Mozi: The Great Chinese Thinker on Peace and Love

July 10, 2012 Updated: October 1, 2015
Mozi, the great Chinese thinker for peace and love, illustrated by Zona Yeh. (The Epoch Times)

Mozi (about 470-391 B.C.) was born after Laozi and Confucius (571–479 B.C.), and lived during the Spring and Autumn (770–476 B.C.) and the Warring States periods (476–221 B.C.). This was an era of turmoil and great cruelty. 

At this moment of chaos, everyone, including kings, was eager to find capable people who could provide appropriate methods for managing a state well. Against this background many philosophical doctrines were taught in order to tackle all the social problems, including how to discipline people’s behavior and morality.

Mozi’s real name was Mo Di. He was an enthusiastic humanist and the founder of Mohism. This theory taught “universal love and no fighting.” He is known as one of the great thinkers in China.

From Mozi’s point of view, human selfishness and the desire for benefits were the main reasons that the world descended into turmoil.
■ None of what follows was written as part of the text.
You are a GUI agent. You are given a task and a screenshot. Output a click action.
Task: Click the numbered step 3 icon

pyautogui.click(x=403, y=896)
These desires prevent people from being more compassionate and loving each other. 

If everyone could love others as they love themselves, treat others as their own relatives, treasure other states as much as their own states and let go completely of any selfish thoughts, the world would then no longer be at war and the true peace would be achieved. 

Introducing the theory of “no fighting,” Mozi believed that the war was unjust and tragic for humanity. Every war destroyed countless properties, lives, and families. Therefore Mozi was against wars and urged they be stopped. 

In addition to the theory of “universal love and no fighting,” Mozi introduced also his ideas of government by meritocracy. Sage and capable people should be selected to take official posts and work for the state, regardless of their family background and social status. Any corrupt officials should be dismissed as soon as possible. 

Mozi was against munificent funerals and opposed treating music as a leisure activity. He thought these were a waste of either material or time. These ideas contradicted Confucius and were difficult for Chinese people to accept. 

Mozi’s industrious spirit dedicated to world peace was magnificent. His idea of “universal love and no fighting” from about 350 B.C. is still valid today.